Any trip to the postseason was out of the question.

"I thought I was going to go far, so I was really mad," Dixon said. "I was just mad at myself for, 'Why would you just go try to dunk it like for no reason when it's the league meet?' So, yeah, I was mad at myself mostly."

There's a funny thing about anger and frustration.

Sometimes, it makes for the best kind of motivation.

Thus far this season, the Record-Courier Athlete of the Week has raised his game to an entirely new level. In a sport in which marks typically improve massively as the season progresses, Dixon already reached his top high jump total from a year ago when he cleared 6-feet, 1-inch in Mantua. To put that mark in further perspective, it took a 6-2 to qualify for state in Division II last season.
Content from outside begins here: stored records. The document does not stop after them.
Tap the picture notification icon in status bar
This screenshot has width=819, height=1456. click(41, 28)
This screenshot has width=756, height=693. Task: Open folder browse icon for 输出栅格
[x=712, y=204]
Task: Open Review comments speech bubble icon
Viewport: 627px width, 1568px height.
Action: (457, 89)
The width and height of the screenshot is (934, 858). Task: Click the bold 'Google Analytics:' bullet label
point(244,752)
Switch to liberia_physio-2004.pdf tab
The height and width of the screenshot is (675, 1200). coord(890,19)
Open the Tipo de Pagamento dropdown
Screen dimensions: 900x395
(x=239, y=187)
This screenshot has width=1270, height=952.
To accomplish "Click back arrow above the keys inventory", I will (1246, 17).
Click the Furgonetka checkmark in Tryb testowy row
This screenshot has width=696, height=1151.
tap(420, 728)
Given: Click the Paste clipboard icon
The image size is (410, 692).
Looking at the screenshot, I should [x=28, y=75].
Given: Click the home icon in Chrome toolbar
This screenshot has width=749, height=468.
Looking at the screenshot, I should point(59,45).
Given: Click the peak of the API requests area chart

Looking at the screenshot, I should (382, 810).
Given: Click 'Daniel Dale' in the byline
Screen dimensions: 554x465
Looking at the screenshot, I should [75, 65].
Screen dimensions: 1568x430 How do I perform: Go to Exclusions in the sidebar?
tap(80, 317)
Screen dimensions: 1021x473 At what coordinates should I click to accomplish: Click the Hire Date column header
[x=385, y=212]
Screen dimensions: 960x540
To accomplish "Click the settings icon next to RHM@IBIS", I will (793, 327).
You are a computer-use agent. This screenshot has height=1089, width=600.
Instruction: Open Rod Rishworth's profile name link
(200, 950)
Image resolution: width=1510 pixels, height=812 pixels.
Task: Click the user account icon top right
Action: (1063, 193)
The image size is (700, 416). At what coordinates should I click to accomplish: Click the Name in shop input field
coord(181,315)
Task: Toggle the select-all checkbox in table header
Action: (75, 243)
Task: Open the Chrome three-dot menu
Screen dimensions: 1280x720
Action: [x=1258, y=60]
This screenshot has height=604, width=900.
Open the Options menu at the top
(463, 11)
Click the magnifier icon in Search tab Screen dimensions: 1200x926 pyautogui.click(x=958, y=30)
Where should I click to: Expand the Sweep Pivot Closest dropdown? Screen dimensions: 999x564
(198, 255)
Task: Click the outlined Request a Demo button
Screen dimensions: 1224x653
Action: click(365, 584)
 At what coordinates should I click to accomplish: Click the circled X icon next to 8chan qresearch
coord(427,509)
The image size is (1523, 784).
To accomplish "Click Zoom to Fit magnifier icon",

"It's just changed my perspective to make me want it more," Dixon said. "I just want to go to state more, just like I did in middle school. Just get back to the same stage and do really well."

Trevor Dixon a top talent for Field

The talent was obvious.

"When you go for, what, 60 years of middle school track, the highest jumper we ever had was 5-8, and you go 6-0, there's a four-inch difference," Falcons coach Ed Conroy said. "He beat the school record by four inches and that's insane."

After he started jumping in the seventh grade, Dixon captured the Metro Athletic Conference title and placed third in the state as an eighth grader.

"All these were indications that, yeah, he's going to be a good high school jumper," Conroy said. "It would be crazy to not know that."

Dixon had emerged as one of the top middle school jumpers in the state barely a year after his friend, Cedric Martin, convinced him to give track and field a try. Once there, a coach figured Dixon ought to give jumping a try given his basketball background.

"From then, it has just skyrocketed," Dixon said. "I love it now."

Dixon is committed now, too.

Last year, Dixon split his time between track and field and AAU basketball. Per Conroy, "he missed as many meets as he was in." Between the missed meets and practices and the injury he suffered on the day of the league meet, Dixon never had the chance to achieve his full potential.

"You want to peak them at the key times of the year," Conroy said. "He was never peaked."

This year, Dixon has focused on his jumps.

"He's become a dedicated athlete, not only on the jumps, but in the weight room, and as far as any kind of exercise that we're teaching them," Conroy said. "Any kind of band work, any kind of jump roping, he's buying in and he's doing all the extras to make you a good jumper. He's doing more than just jumping in pits."

That work certainly paid off in the pits of Jack Lambert Stadium.

In the high jump, Dixon overcame an early strike apiece at 5-9 and 5-10 to secure the title, clearing 6-0 on his third and final attempt, before nabbing 6-1 on his second try.

"It's kind of like I know I can hit it, but at the same time I'm a little stressed because I know if I don't then I'm out, like, it's over," Dixon said. "But I'm mostly calm, just knowing that I jumped it before, I jumped it last year, jumped it in middle school, so, yeah, I just knew."

In the long jump, Dixon didn't even know he was in second place entering his final attempt. He wasn't in second any longer after hitting 19-9¾ on his last leap to earn the long jump title.

"I didn't know that," Dixon said. "I was just jumping, just having fun. I just come out here to have fun."

Dixon was the Field MVP at the Newton Falls Tiger Invitational.

If the Don Faix Invitational gave out a Field MVP award, Dixon surely would have won that, too.

He's jumping forward and he's not looking back.

"He's doing the work he needs to do in the fieldhouse," Conroy said. "He's doing the work he needs to do at home even, and of course the experience will come throughout the season to hopefully put him where he needs to be at the end of the postseason."